— start Records shown —

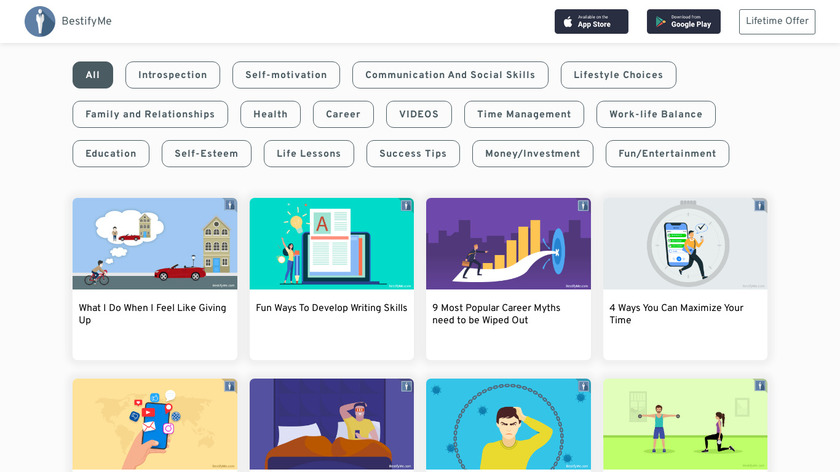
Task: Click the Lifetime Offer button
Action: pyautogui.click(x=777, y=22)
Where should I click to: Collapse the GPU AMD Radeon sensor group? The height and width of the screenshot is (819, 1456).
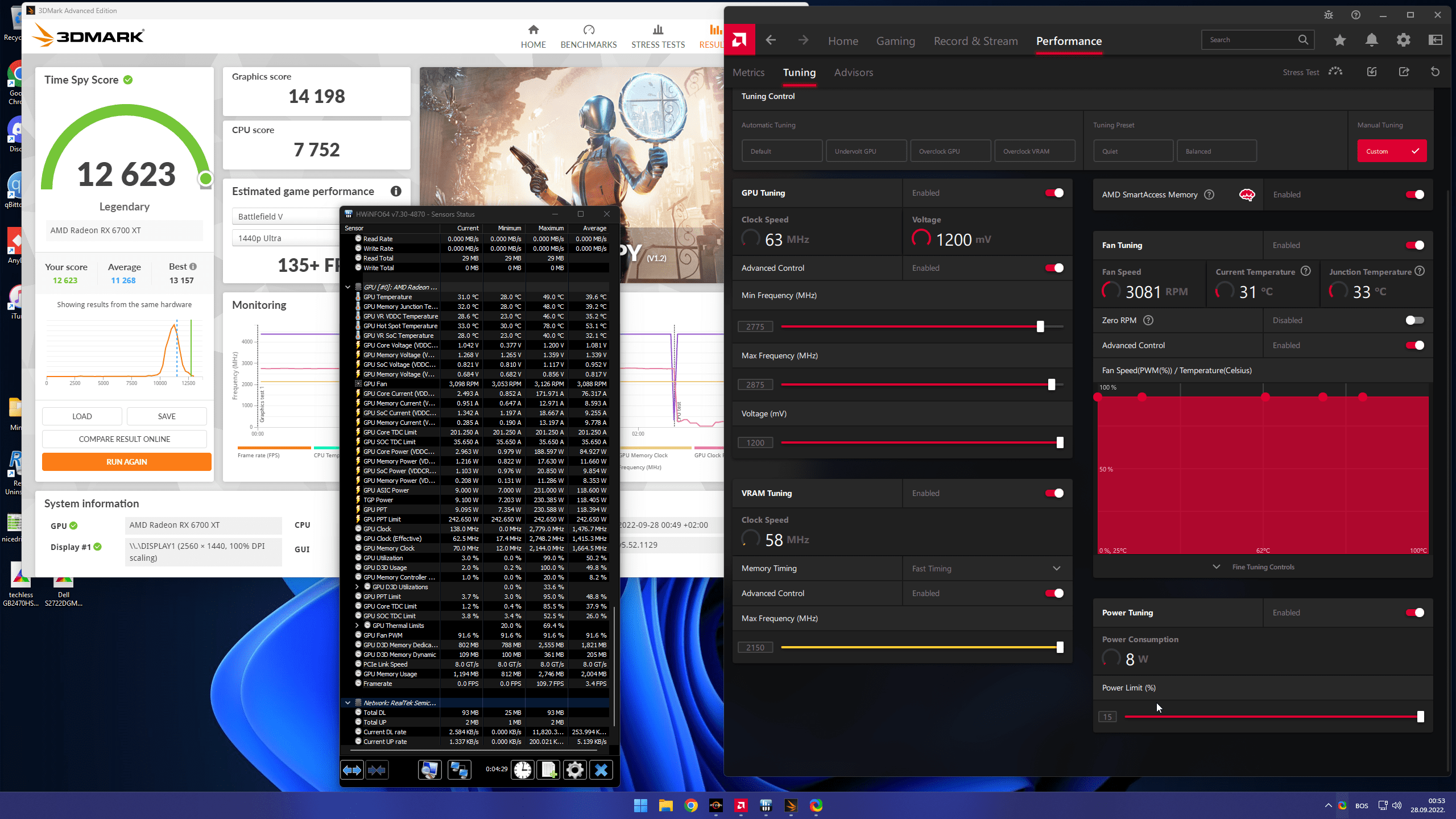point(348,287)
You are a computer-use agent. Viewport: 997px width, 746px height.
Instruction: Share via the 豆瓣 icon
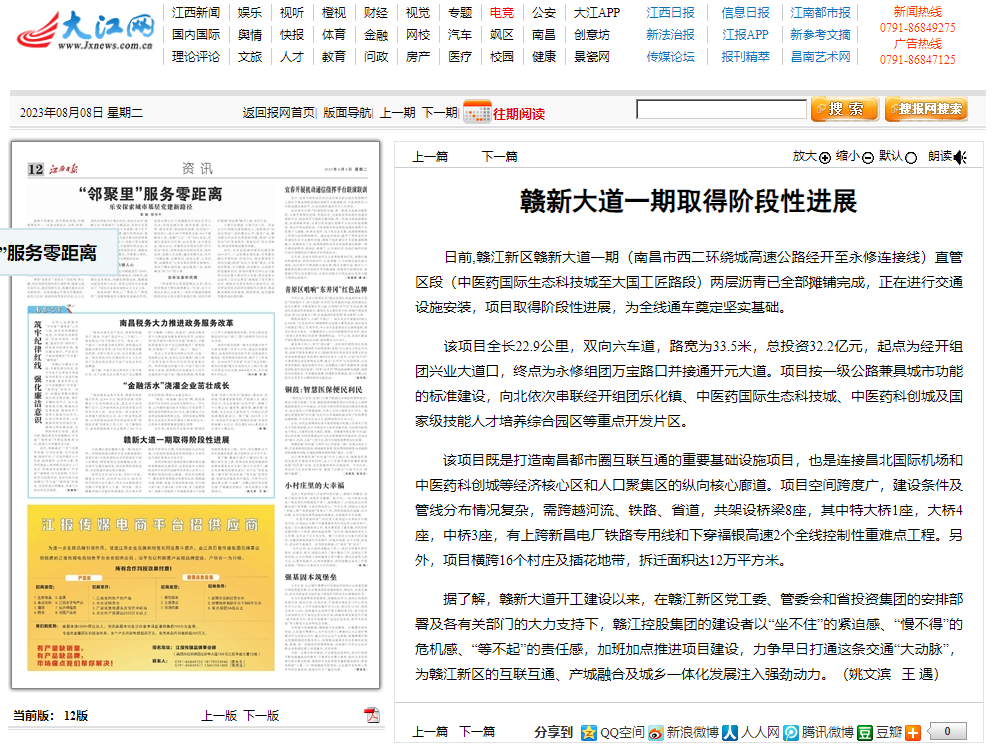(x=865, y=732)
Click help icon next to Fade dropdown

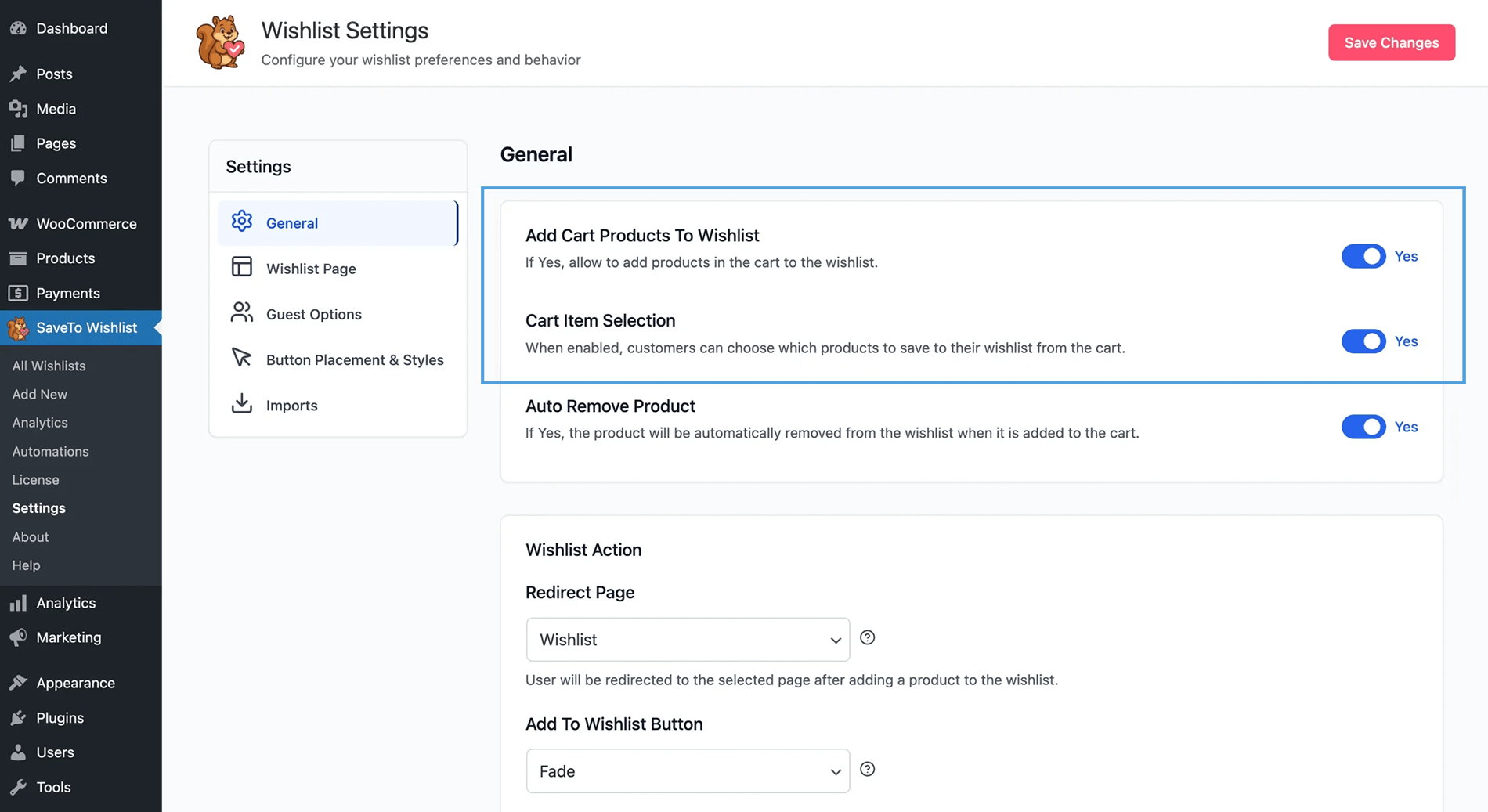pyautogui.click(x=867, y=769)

— end Records shown —
— start Records shown —

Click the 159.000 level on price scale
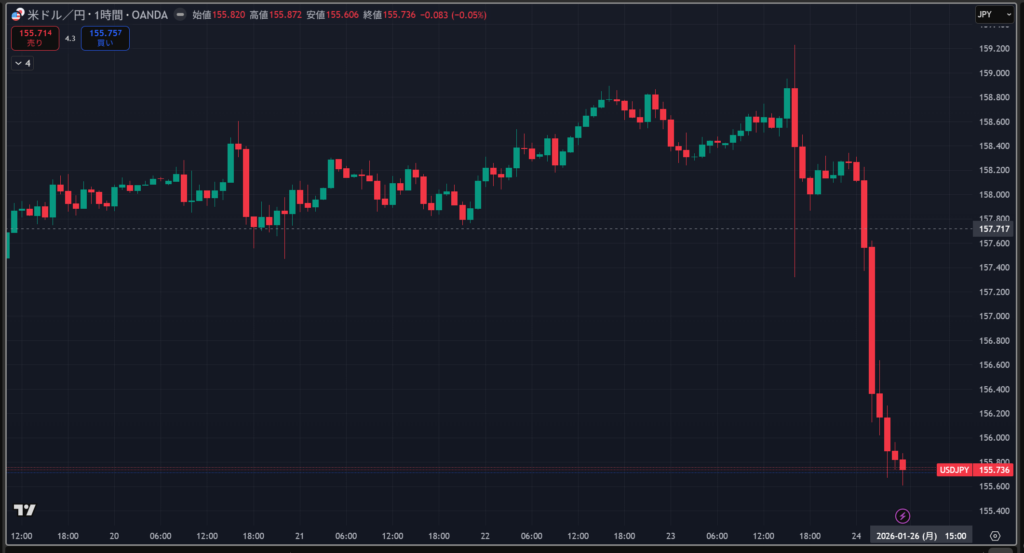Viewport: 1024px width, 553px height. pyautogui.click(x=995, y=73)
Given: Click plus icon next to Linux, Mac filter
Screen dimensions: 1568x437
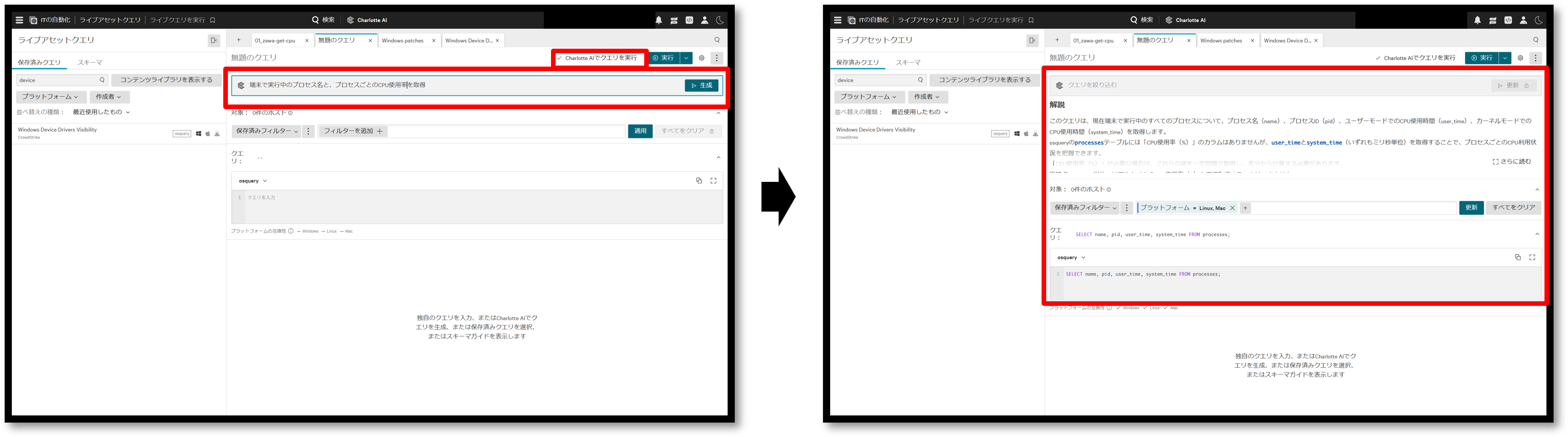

— end Records shown —

**What the task requires:** Output the listing from the line with "You are a computer-use" up to and including the line with "pyautogui.click(x=867, y=769)", exactly as it appears, leaving out the pictures.

**Result:**
You are a computer-use agent. Viewport: 997px width, 746px height.
Instruction: Share via the 豆瓣 icon
(x=865, y=732)
Click help icon next to Fade dropdown

pyautogui.click(x=867, y=769)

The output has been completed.